As Brian took his mother's clothes out of the case, he noticed how Miss Winters was making her way towards the bed, eyeing each item of clothing as if gauging Mrs Watts' estate. Out of his
immoral earnings, he had bought his mother new sets of underwear, and a couple of floral frocks. When packing, he had interlaced each item with the coloured tissue paper that he used to trace his bills of fare. The case looked like a honeymooner's. Miss Winters looked on with approval.
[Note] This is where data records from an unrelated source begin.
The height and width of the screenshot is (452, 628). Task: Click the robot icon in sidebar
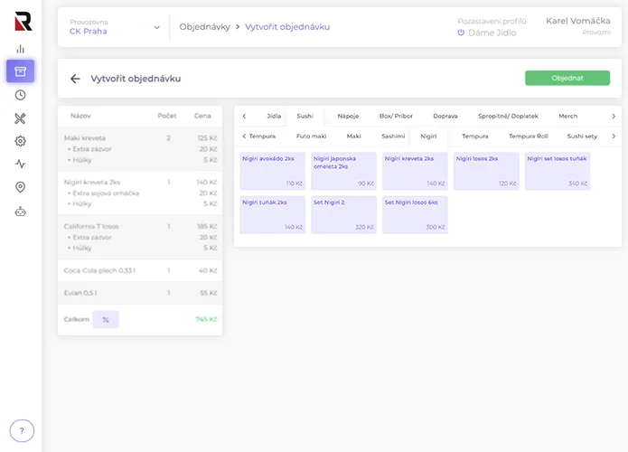[20, 212]
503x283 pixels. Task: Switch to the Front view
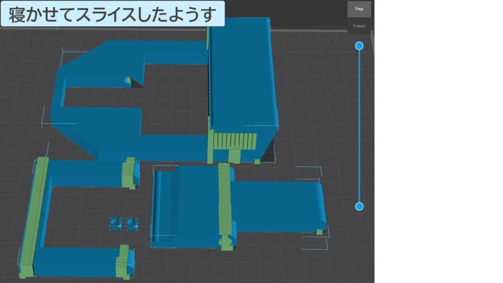pyautogui.click(x=359, y=26)
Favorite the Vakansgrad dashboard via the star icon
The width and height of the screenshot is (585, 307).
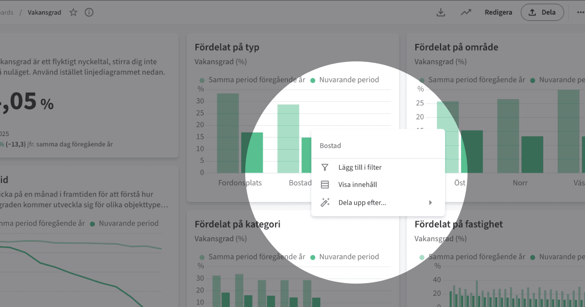tap(73, 12)
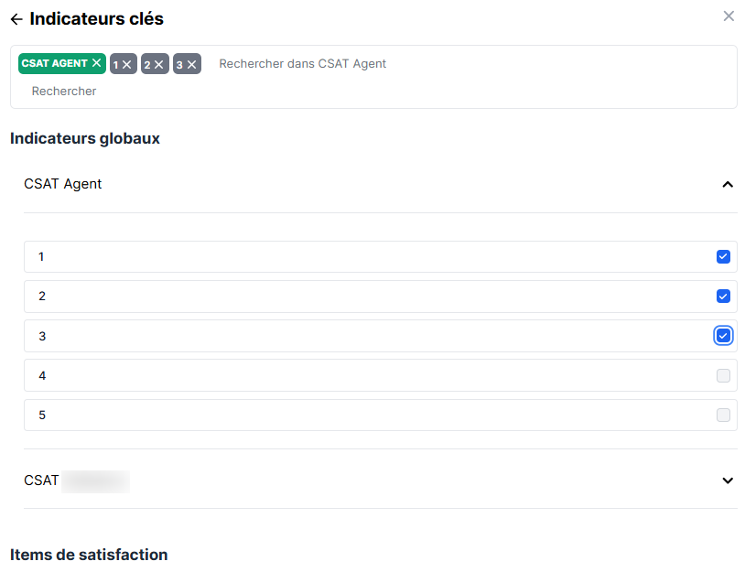Enable the checkbox for score 5
Viewport: 745px width, 572px height.
(x=723, y=415)
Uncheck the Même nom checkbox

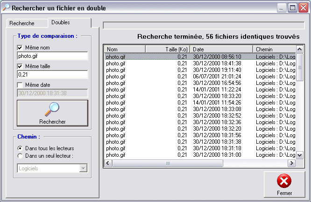point(20,48)
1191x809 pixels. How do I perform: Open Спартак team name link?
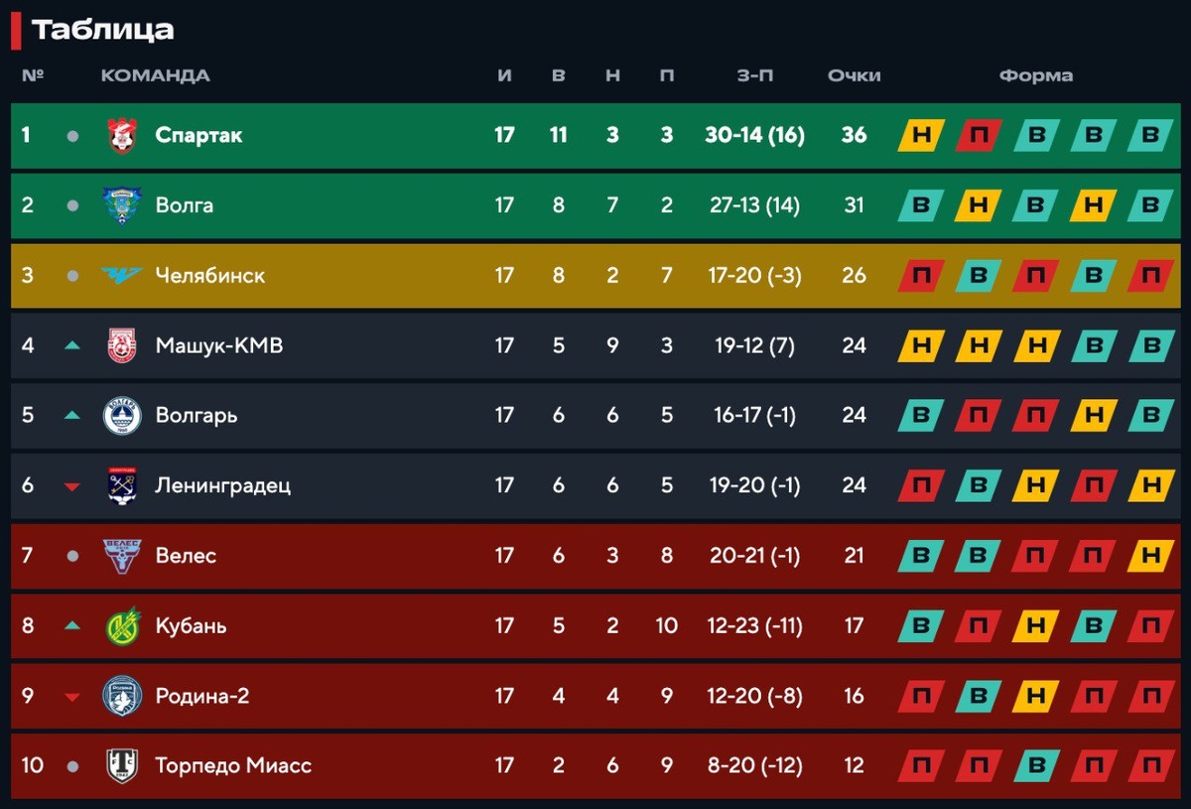[x=199, y=135]
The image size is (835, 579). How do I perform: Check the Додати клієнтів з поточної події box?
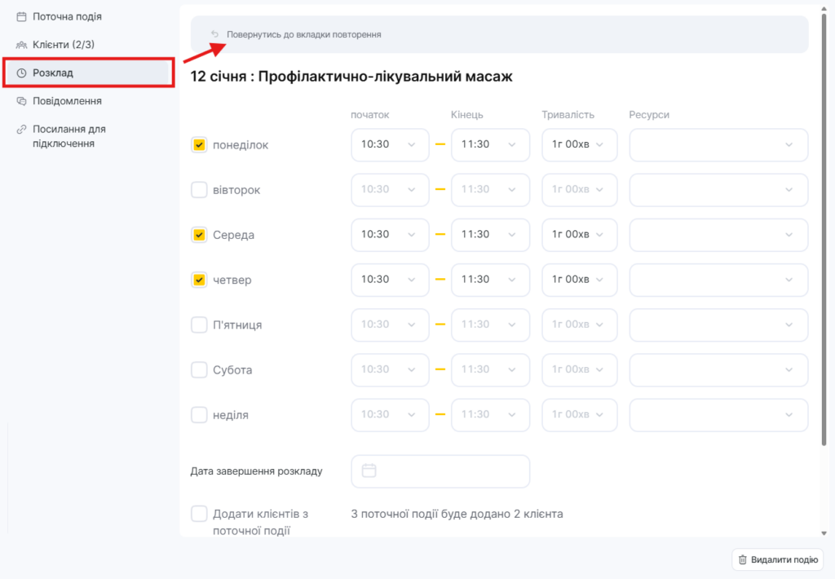click(x=199, y=514)
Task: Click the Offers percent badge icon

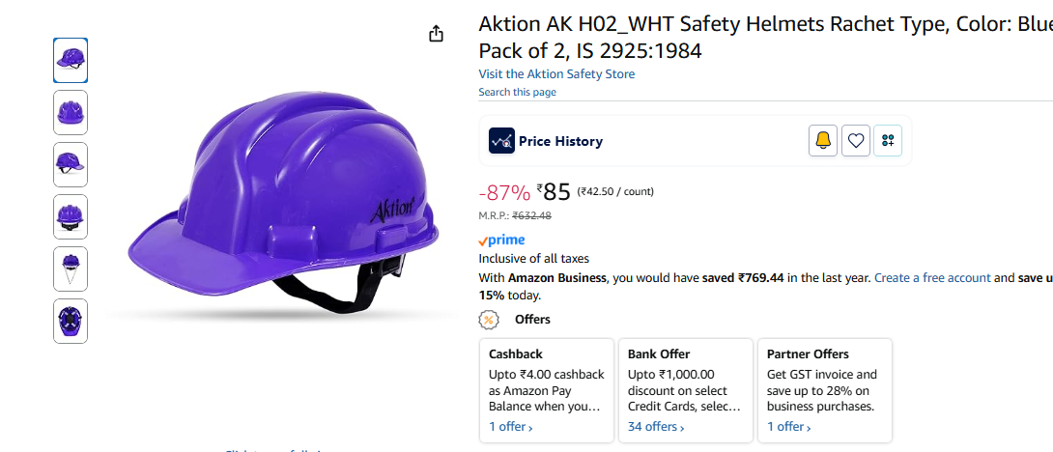Action: tap(489, 320)
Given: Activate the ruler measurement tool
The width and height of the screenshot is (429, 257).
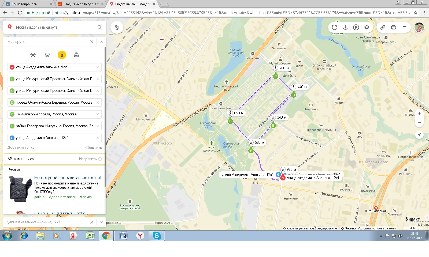Looking at the screenshot, I should pyautogui.click(x=383, y=27).
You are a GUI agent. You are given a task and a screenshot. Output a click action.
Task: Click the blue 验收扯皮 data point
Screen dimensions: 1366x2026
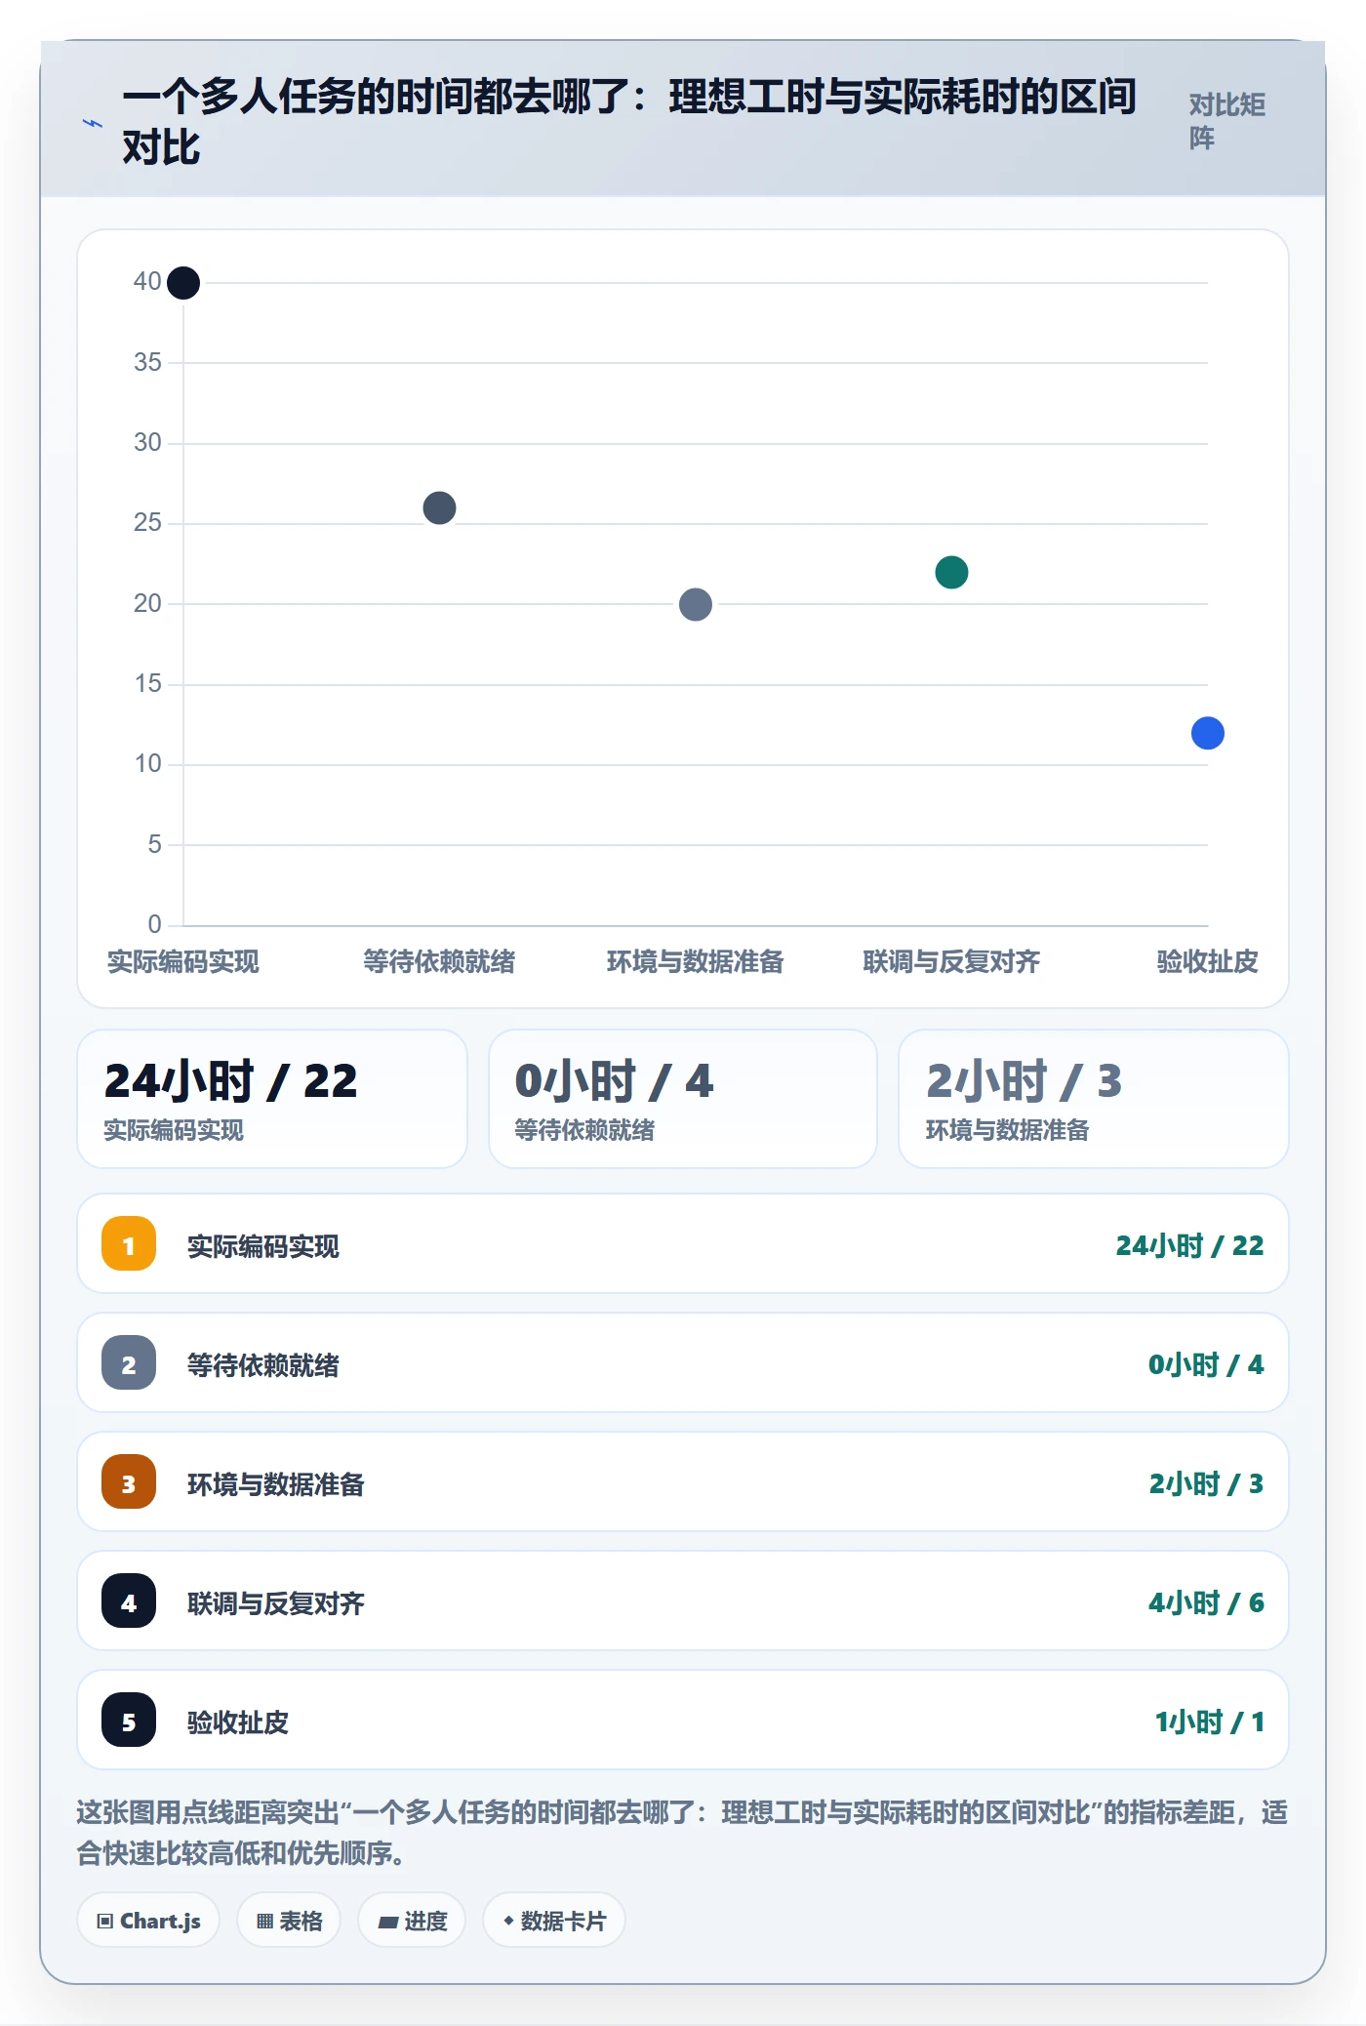[x=1208, y=733]
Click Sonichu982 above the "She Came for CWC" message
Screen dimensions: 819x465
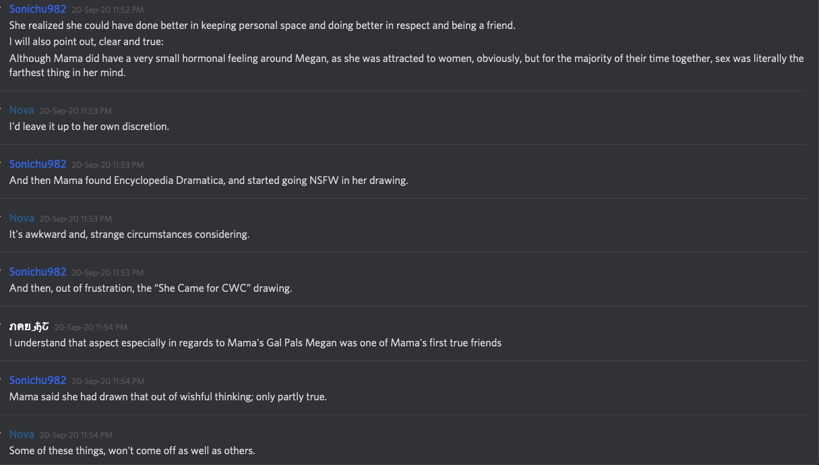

They heard a bell from across the lawns. ‘That'll be lunch.' Miss Winters said. ‘Tuesday it's liver.' Her voice betrayed a certain relish for the dish, yet her face retained its air of stern disgust.

The nurse appeared at the door, and invited Brian to stay for lunch. It was a courtesy invitation and offered to all those accompanying the new inmates on their first day. He had a client at four o'clock, so there was time enough to dally. He accepted her offer and the nurse hurried away to inform the dining-room.

‘Would you like to see my room?' Miss Winters said. ‘It's just next door.' Mrs Watts was curious, and she tugged at Brian's sleeve. They followed Miss Winters into her retreat. The room was identical with his mother's but as Brian stepped inside, he had the impression that Miss Winters did not live alone, and looking around, it was clear that the lady lived with Jesus who was all over the walls and on every available surface. From behind the bed, He proclaimed that He was Love, on the bedside table, He bled in plastic gore from His crucifix. On the mantelpiece, He lay in His manger, flanked by papiermâché hay and cows. On the television cabinet, as if to offset the questionable goings on beneath Him, He posed as teacher, His hand outstretched towards the viewing sinner. The central piece was a ceramic model of the Holy Mother, covered in a polythene bag. She only took it off at Christmas, Miss Winters told them, but she would make an exception now in order to show that the figure was not just a pretty face. By a simple twist of the arm, the Lady let forth a musical box version of Silent Night, Holy Night. Miss Winters waited for the song to end, then she replaced the polythene bag. The room was a corner of Disneyland, and Mrs Watts thought it was very pretty. She looked round the room for the relief of a secular image. On the dressing-table, there was a large photograph of many people. It looked like a
school outing. A stern young woman stood at their centre, and the children flanked her in a startled paralysis of fear.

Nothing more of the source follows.